When European colonialists realised that they had no choice but to hand over power to the indigenous citizens, they would often turn their attention to stripping the local treasury of its gold and grabbing valuable livestock. If they were really nasty, like the Portuguese in Mozambique in the mid-1970s, they poured concrete down the elevator shafts.
Nothing so barbaric for the Bush gang. Rather than open plunder, it prefers bureaucratic instruments, such as "distressed asset" auctions and the "equity purchase program". But make no mistake: the goal is the same as it was for the defeated Portuguese - a final, frantic looting of the public wealth before they hand over the keys to the safe.
How else to make sense of the bizarre decisions that have governed the allocation of the bail-out money? When the Bush administration announced it would be injecting $250bn into US banks in exchange for equity, the plan was widely referred to as "partial nationalisation" - a radical measure required to get banks lending again. Henry Paulson, the treasury secretary, had seen the light, we were told, and was following the lead of Gordon Brown.
In fact, there has been no nationalisation, partial or otherwise. American taxpayers have gained no meaningful control over the banks, which is why the banks are free to spend the new money as they wish. At Morgan Stanley, it looks as if much of the windfall will cover this year's bonuses.
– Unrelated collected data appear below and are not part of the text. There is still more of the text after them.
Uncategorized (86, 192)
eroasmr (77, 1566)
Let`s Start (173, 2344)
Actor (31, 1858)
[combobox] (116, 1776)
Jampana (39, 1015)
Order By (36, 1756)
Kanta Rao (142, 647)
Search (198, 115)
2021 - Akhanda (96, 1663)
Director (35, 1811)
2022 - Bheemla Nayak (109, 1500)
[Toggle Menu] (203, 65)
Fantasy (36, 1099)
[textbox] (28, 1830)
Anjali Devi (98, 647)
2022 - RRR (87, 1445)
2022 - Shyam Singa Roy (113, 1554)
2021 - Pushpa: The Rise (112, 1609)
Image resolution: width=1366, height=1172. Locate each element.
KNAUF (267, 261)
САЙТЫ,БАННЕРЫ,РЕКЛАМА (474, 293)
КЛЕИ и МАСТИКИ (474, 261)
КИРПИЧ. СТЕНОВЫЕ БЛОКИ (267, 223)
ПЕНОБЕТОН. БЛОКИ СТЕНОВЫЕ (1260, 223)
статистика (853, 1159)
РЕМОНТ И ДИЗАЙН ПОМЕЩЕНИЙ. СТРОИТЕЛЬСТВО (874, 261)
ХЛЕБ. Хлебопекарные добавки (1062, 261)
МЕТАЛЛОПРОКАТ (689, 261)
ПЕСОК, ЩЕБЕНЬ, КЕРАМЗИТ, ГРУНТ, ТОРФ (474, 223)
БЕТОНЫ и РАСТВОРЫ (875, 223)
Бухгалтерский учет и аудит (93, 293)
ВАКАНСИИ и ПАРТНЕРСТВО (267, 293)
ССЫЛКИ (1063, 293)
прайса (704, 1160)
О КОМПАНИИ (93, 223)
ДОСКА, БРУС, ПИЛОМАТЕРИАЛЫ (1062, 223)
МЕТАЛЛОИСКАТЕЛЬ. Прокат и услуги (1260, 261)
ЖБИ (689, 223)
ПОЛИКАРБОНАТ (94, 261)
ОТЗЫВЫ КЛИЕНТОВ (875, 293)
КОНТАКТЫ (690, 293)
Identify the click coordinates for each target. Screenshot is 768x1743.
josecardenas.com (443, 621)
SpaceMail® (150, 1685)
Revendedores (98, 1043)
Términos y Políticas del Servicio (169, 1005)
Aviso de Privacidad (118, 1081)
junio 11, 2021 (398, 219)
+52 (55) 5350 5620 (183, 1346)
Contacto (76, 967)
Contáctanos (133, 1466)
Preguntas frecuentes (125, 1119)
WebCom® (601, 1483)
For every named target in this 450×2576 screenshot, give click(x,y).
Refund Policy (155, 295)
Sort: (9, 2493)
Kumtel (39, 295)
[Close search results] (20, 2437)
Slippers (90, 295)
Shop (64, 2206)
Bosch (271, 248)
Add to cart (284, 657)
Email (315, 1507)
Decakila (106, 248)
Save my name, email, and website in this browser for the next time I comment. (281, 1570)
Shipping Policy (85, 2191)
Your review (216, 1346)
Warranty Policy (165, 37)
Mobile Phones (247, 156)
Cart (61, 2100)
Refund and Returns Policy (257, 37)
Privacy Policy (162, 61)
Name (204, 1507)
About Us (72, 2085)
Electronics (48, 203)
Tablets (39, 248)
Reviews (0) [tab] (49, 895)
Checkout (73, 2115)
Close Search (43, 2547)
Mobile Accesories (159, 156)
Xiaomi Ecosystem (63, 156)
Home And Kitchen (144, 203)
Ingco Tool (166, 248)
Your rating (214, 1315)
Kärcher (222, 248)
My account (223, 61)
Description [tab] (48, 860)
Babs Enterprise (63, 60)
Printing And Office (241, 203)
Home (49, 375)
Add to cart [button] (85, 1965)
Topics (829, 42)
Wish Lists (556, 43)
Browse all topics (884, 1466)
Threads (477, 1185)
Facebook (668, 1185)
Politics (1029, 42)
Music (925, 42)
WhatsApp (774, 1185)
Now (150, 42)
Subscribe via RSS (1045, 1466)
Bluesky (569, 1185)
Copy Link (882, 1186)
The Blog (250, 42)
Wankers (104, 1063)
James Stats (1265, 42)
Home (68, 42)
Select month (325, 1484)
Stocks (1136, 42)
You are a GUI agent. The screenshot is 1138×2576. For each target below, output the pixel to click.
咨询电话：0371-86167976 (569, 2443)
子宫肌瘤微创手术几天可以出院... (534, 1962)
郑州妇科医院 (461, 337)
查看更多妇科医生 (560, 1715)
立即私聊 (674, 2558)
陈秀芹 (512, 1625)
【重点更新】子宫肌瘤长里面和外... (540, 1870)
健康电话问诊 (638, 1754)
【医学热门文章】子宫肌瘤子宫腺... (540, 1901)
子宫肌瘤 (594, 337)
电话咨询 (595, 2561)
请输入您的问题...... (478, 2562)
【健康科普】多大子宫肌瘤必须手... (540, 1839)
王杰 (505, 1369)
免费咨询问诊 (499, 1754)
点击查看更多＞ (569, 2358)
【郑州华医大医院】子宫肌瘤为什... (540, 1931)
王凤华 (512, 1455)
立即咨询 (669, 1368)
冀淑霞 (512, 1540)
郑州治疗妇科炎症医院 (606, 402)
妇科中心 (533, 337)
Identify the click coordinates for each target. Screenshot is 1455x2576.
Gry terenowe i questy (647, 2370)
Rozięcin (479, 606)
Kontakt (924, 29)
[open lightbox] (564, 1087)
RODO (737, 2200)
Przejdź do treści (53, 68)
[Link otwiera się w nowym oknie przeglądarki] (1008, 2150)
Citigroup has been hinting it will use its $25bn buying other banks, while John Thain, the chief executive of Merrill Lynch, told analysts: "At least for the next quarter, it's just going to be a cushion." The US government, meanwhile, is reduced to pleading with the banks that they at least spend a portion of the taxpayer windfall for loans - officially, the reason for the entire programme.
What, then, is the real purpose of the bail-out? My fear is this rush of dealmaking is something much more ambitious than a one-off gift to big business: that the Bush version of "partial nationalisation" is rigged to turn the US treasury into a bottomless cash machine for the banks for years to come. Remember, the main concern among the big market players, particularly banks, is not the lack of credit but their battered share prices. Investors have lost confidence in the honesty of the big financial players, and with good reason.